Money laundering compliance is a matter of federal jurisdiction under the Proceeds of Crime (Money Laundering) and Terrorist Financing Act (PCMLTFA). In June 2018, the Department of Finance announced proposed amendments to the PCMLTFA. The proposed amendments added requirements, among other provisions, to update customer due-diligence requirements and beneficial ownership reporting requirements and allow the regulation of businesses dealing in virtual currency and update the foreign money service businesses regime.

The insurance industry in Canada is highly regulated by both federal and provincial legislation. The federal government has jurisdiction over the financial stability and solvency matters of insurers in Canada and over the licensing of foreign-incorporated insurance companies that insure risk in Canada.  Provincial and territorial governments have jurisdiction over most other insurance matters, including the sale of insurance products, the form and content of insurance contracts, business and marketing practices, agent and broker licensing, and the handling of premiums. Provincial regulation extends to all insurance companies intending to do business in a particular province, regardless of whether they are incorporated under federal, provincial or foreign legislation.

Securities law matters are generally governed by provincial or territorial laws. There is no national securities regulator or legislation in Canada, but there are certain harmonized securities rules that have been adopted as regulations by all provinces and territories and are referred to as national instruments. The process of harmonization and the publication of guidance is done by the Canadian Securities Administrators (CSA), a not for profit organization that brings together all the provincial and territorial securities regulators in Canada. Securities laws seek to protect prospective investors by ensuring that the dealers of various investment products are registered with securities regulators, and that investors are provided with sufficient disclosure for example, by way of a prospectus). Exemptions to these requirements are available in certain prescribed circumstances.
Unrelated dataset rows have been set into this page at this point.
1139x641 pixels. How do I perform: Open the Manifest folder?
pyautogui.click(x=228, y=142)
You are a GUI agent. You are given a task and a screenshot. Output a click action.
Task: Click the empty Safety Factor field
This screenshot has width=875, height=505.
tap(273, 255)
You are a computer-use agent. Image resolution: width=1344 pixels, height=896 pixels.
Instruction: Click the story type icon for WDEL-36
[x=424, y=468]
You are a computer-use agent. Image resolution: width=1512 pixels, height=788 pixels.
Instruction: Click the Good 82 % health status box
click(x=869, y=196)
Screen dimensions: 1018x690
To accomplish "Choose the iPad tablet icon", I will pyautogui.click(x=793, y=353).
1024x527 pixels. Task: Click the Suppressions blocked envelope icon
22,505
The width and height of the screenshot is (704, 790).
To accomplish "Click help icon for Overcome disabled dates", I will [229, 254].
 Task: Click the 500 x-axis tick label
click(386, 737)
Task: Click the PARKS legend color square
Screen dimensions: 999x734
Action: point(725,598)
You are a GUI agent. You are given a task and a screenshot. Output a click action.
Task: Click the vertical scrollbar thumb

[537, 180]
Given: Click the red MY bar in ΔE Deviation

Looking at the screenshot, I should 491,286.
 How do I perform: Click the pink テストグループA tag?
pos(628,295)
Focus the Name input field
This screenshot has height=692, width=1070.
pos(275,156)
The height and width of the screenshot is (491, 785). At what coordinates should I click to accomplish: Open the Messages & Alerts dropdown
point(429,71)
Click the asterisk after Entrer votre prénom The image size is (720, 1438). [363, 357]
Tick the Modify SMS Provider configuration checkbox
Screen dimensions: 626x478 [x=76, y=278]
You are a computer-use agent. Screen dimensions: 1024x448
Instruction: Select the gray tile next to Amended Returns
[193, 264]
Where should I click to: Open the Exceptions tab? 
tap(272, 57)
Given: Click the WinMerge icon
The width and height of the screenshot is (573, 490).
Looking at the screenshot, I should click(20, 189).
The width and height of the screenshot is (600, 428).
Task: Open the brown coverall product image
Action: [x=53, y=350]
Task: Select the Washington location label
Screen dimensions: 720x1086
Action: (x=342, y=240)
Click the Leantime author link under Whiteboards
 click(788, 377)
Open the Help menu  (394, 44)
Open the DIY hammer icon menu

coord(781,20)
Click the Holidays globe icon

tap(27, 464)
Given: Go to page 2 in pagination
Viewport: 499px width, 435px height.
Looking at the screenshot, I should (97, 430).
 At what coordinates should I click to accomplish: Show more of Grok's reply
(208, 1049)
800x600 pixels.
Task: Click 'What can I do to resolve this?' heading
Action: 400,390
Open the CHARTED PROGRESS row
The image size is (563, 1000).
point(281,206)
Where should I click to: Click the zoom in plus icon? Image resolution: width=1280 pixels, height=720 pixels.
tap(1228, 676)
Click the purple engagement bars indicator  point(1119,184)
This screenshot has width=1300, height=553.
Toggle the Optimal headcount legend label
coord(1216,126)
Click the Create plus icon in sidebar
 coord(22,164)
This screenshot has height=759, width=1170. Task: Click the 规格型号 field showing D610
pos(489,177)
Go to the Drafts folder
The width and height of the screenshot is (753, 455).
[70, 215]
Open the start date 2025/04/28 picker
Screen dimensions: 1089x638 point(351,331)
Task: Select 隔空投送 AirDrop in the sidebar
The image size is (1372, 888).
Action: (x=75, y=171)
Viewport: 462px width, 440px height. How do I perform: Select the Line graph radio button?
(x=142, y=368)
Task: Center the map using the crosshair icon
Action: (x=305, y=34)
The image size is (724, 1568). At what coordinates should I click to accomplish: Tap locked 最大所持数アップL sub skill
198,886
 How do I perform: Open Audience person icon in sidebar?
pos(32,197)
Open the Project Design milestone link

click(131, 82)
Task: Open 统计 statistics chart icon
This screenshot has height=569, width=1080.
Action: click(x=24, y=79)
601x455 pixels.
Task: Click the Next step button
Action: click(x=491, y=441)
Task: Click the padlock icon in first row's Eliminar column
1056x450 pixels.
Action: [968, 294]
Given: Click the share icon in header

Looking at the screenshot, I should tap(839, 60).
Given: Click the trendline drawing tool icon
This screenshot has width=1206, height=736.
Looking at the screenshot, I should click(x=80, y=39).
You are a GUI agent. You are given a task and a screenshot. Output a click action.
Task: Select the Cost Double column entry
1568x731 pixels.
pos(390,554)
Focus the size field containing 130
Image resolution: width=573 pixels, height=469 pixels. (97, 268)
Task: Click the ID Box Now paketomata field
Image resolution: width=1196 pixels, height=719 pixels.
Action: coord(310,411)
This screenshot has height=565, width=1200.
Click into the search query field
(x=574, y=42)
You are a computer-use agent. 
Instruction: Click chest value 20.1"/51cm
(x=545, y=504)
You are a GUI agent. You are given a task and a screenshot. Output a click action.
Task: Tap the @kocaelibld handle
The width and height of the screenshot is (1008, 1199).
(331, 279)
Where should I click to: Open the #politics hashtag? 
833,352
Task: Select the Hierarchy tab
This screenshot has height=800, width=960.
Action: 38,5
Securities regulators in Canada rely on the oversight and enforcement by self-regulatory organizations (SRO) for certain types of registrants. SROs are regulatory bodies recognized by securities regulators that have the power to adopt particular rules to certain participants in the securities industry. SROs are typically structured as not-for-profit entities and apply a membership model to participants in the SROs. They also have enforcement powers, including the discipline of members. The SRO that regulates both investment dealers and mutual fund dealers across Canada is the Canadian Investment Regulatory Organization (CIRO).

Legislation applicable to securities registrants is more prescriptive and sets out requirements for these firms to have in place an internal control system, adequate policies and procedures, and a qualified chief compliance officer responsible for monitoring compliance with their policies and procedures.